(DATA SHOWN)
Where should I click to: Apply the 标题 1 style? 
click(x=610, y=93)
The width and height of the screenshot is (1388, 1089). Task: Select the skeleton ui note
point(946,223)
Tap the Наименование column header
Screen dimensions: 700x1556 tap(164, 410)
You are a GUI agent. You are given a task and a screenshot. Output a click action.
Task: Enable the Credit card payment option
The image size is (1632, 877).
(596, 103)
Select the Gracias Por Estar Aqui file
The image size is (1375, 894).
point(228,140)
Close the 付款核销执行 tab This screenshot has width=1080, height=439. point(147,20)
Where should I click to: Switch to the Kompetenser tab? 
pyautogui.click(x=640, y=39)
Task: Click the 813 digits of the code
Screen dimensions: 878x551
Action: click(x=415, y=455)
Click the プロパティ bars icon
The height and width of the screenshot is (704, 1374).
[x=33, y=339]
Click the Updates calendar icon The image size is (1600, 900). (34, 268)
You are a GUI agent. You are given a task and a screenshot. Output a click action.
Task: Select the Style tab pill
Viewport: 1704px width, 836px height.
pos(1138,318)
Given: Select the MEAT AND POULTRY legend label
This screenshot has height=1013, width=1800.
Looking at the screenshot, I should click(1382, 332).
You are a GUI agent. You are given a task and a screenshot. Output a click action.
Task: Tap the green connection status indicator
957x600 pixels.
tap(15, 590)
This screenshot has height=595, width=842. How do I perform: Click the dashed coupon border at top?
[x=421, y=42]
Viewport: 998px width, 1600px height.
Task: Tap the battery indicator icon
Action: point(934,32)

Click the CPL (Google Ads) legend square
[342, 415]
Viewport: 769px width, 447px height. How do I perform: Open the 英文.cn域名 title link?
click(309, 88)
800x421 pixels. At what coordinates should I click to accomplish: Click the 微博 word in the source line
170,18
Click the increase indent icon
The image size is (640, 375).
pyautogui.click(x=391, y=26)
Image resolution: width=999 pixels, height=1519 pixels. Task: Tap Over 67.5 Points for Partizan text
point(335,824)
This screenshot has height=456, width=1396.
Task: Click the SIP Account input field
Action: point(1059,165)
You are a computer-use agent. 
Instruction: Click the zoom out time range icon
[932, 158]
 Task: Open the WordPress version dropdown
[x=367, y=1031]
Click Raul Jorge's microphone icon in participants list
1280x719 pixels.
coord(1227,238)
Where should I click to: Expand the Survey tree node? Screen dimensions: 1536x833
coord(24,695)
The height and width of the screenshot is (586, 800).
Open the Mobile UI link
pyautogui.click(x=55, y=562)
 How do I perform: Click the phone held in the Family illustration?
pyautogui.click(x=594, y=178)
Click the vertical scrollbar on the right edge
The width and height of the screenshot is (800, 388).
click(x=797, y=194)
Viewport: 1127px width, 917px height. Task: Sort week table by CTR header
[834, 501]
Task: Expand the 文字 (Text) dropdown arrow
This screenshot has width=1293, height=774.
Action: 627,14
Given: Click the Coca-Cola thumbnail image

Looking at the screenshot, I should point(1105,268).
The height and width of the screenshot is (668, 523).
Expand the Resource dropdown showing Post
(End DATA SHOWN)
TASK DETAILS » Leaving out all lines before the one containing "Task: Open the WordPress version dropdown", copy that line and the rest through the end of the listing above exactly.

RESPONSE »
 Task: Open the WordPress version dropdown
[x=367, y=1031]
Click Raul Jorge's microphone icon in participants list
1280x719 pixels.
coord(1227,238)
Where should I click to: Expand the Survey tree node? Screen dimensions: 1536x833
coord(24,695)
The height and width of the screenshot is (586, 800).
Open the Mobile UI link
pyautogui.click(x=55, y=562)
 How do I perform: Click the phone held in the Family illustration?
pyautogui.click(x=594, y=178)
Click the vertical scrollbar on the right edge
The width and height of the screenshot is (800, 388).
click(x=797, y=194)
Viewport: 1127px width, 917px height. Task: Sort week table by CTR header
[834, 501]
Task: Expand the 文字 (Text) dropdown arrow
This screenshot has width=1293, height=774.
Action: 627,14
Given: Click the Coca-Cola thumbnail image

Looking at the screenshot, I should point(1105,268).
The height and width of the screenshot is (668, 523).
Expand the Resource dropdown showing Post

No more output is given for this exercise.